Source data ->
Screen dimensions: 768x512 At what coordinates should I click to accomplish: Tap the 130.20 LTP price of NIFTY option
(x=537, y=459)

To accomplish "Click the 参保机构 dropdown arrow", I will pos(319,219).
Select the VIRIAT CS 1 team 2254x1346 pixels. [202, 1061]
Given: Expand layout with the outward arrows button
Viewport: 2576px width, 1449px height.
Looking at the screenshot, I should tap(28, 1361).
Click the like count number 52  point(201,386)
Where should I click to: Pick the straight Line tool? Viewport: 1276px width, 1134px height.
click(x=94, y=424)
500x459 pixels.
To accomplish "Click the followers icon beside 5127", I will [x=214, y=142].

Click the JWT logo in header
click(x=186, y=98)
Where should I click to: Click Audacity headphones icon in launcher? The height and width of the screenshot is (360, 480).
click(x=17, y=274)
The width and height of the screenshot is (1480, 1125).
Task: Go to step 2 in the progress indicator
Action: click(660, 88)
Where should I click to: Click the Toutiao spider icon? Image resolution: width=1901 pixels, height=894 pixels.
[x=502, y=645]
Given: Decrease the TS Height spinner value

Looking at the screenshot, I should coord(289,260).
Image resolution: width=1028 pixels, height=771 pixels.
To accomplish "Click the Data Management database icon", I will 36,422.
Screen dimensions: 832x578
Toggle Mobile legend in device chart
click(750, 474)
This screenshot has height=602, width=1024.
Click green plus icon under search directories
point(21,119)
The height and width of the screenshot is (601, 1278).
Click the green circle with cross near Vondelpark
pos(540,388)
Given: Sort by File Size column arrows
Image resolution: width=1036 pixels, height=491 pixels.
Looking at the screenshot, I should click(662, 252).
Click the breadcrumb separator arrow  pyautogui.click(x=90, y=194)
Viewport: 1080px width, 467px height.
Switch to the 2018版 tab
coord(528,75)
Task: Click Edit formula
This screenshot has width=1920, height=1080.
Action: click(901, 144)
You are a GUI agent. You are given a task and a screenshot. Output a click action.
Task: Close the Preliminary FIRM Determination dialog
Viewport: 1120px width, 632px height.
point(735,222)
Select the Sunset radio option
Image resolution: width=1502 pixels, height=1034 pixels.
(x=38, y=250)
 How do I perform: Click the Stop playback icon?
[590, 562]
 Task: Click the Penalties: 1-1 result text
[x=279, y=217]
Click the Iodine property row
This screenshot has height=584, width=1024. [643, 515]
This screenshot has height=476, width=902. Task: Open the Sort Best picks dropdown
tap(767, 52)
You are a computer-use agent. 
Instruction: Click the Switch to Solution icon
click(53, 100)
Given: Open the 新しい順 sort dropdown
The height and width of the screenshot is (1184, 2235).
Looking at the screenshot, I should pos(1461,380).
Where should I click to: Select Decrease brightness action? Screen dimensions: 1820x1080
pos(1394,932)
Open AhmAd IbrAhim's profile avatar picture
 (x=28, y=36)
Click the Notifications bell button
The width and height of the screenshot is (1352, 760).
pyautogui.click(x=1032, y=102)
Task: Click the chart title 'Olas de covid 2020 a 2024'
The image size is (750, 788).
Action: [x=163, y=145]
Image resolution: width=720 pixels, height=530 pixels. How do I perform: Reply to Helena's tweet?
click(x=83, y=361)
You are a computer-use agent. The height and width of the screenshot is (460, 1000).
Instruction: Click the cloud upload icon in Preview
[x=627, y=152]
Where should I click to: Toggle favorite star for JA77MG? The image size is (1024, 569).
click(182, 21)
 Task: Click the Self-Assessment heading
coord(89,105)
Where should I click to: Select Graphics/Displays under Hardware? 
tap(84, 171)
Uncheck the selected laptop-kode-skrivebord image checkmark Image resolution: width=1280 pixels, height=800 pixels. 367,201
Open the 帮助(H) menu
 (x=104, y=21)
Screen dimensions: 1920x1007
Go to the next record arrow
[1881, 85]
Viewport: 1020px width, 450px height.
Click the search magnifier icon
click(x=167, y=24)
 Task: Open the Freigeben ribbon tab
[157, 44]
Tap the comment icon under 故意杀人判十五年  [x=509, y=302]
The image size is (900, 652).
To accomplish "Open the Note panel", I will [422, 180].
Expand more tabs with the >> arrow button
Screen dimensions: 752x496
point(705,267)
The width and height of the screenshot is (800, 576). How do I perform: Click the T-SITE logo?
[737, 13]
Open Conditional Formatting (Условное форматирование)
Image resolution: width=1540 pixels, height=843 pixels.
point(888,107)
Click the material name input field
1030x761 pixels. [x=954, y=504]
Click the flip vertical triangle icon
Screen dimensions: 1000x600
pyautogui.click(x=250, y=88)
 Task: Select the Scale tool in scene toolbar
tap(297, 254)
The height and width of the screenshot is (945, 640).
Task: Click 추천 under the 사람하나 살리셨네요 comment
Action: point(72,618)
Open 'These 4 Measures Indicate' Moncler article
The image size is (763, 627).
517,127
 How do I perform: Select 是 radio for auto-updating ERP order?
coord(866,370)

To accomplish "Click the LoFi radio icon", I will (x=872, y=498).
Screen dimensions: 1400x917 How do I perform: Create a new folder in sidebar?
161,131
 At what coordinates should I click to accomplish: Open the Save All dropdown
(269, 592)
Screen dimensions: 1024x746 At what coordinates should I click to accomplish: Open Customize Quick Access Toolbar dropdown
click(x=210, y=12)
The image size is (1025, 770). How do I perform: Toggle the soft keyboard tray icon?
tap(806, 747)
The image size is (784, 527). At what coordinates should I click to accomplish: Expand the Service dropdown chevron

EXERCISE DIRECTIONS -> Can you turn the records from the line containing "The width and height of the screenshot is (800, 576)." through the end of the records into a Markdown table with the columns Row and Text, numbering each line and leaving out blank lines?

COMPLETE RESPONSE ->
| Row | Text |
|---|---|
| 1 | The width and height of the screenshot is (800, 576). How do I perform: Click the T-SITE logo? |
| 2 | [737, 13] |
| 3 | Open Conditional Formatting (Условное форматирование) |
| 4 | Image resolution: width=1540 pixels, height=843 pixels. |
| 5 | point(888,107) |
| 6 | Click the material name input field |
| 7 | 1030x761 pixels. [x=954, y=504] |
| 8 | Click the flip vertical triangle icon |
| 9 | Screen dimensions: 1000x600 |
| 10 | pyautogui.click(x=250, y=88) |
| 11 |  Task: Select the Scale tool in scene toolbar |
| 12 | tap(297, 254) |
| 13 | The height and width of the screenshot is (945, 640). |
| 14 | Task: Click 추천 under the 사람하나 살리셨네요 comment |
| 15 | Action: point(72,618) |
| 16 | Open 'These 4 Measures Indicate' Moncler article |
| 17 | The image size is (763, 627). |
| 18 | 517,127 |
| 19 |  How do I perform: Select 是 radio for auto-updating ERP order? |
| 20 | coord(866,370) |
| 21 | To accomplish "Click the LoFi radio icon", I will (x=872, y=498). |
| 22 | Screen dimensions: 1400x917 How do I perform: Create a new folder in sidebar? |
| 23 | 161,131 |
| 24 |  At what coordinates should I click to accomplish: Open the Save All dropdown |
| 25 | (269, 592) |
| 26 | Screen dimensions: 1024x746 At what coordinates should I click to accomplish: Open Customize Quick Access Toolbar dropdown |
| 27 | click(x=210, y=12) |
| 28 | The image size is (1025, 770). How do I perform: Toggle the soft keyboard tray icon? |
| 29 | tap(806, 747) |
| 30 | The image size is (784, 527). At what coordinates should I click to accomplish: Expand the Service dropdown chevron |